In all these cases, the Itai Dzamara case (in which the young man was abducted in March last year and has most likely been murdered in an alleged state-sponsored sting) has been another reminder that the securocrat state is ready for neither reform nor re-engagement.

Overall, however, there are currently negotiations between Zimbabwe and the IMF towards the resumption of a Comprehensive Country Financing Programme, but after the roll-out and conclusion of the Debt Arrears Clearance Strategy (which Zimbabwe presented to her creditors in Lima, Peru at the IMF/World Bank Annual General Meeting in September 2015). So far, Zimbabwe has successfully completed the Staff-Monitored Programme that was one of the key pre-requisites to the re-engagement process: promote both macro-economic stability and inclusion growth; address weaknesses in the financial sector; improve the external position and; lay the foundations to build the capacity to repay the outstanding debt.

In turn, the Comprehensive Country Financing Programme has the following as its main priorities: power generation, irrigation infrastructure, enhanced agricultural support, industrialisation and social protection .
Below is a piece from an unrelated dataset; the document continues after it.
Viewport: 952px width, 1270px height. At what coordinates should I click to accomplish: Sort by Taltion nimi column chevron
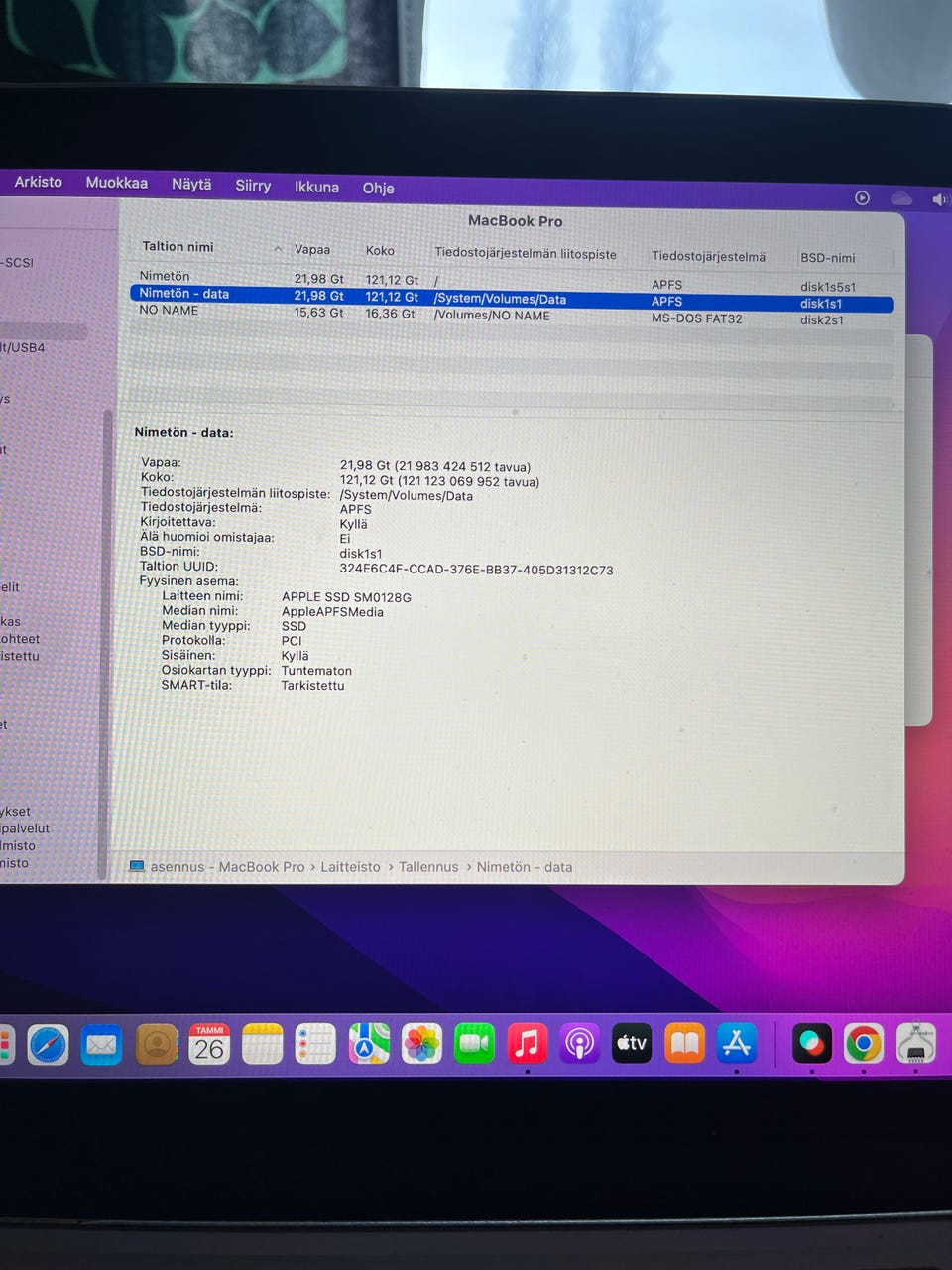tap(278, 249)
Notwithstanding the euphoria which accompanied Chinamasa’s announcement of the significant benchmark in Zimbabwe’s re-engagement with the IMF (and, by implication, the Western world in general), doubts linger as to sustainability of an economic reform programme without concrete political reform, or, to put it more bluntly, while Mugabe remains at the helm of the state not to mention the related theme, or the report that, so far as the IMF/World Bank and such Western countries as Britain and a number of the EU member states are concerned, the current efforts towards economic reform in Zimbabwe have been premised on the belief and/or expectation that Mugabe was about to retire and hand over to Vice-President Emmerson Mnangagwa. That recent political developments in the Zanu PF party/state have all but pre-empted such an outcome for the time being, of course, exacerbates the pessimism about the possibility of economic reform. In the meantime, Chinamasa and Reserve Bank governor John Mangudya appear to be afforded the latitude with which to pursue negotiations with the IMF, even though the persistence of those pursuing the indigenisation policy agenda continues to reflect an overall policy regime characterised by inconsistencies and contradictions.

Dr Mandaza is a Zimbabwean academic, author and publisher. He is currently the convener of the Sapes Trust’s Policy Dialogue Forum.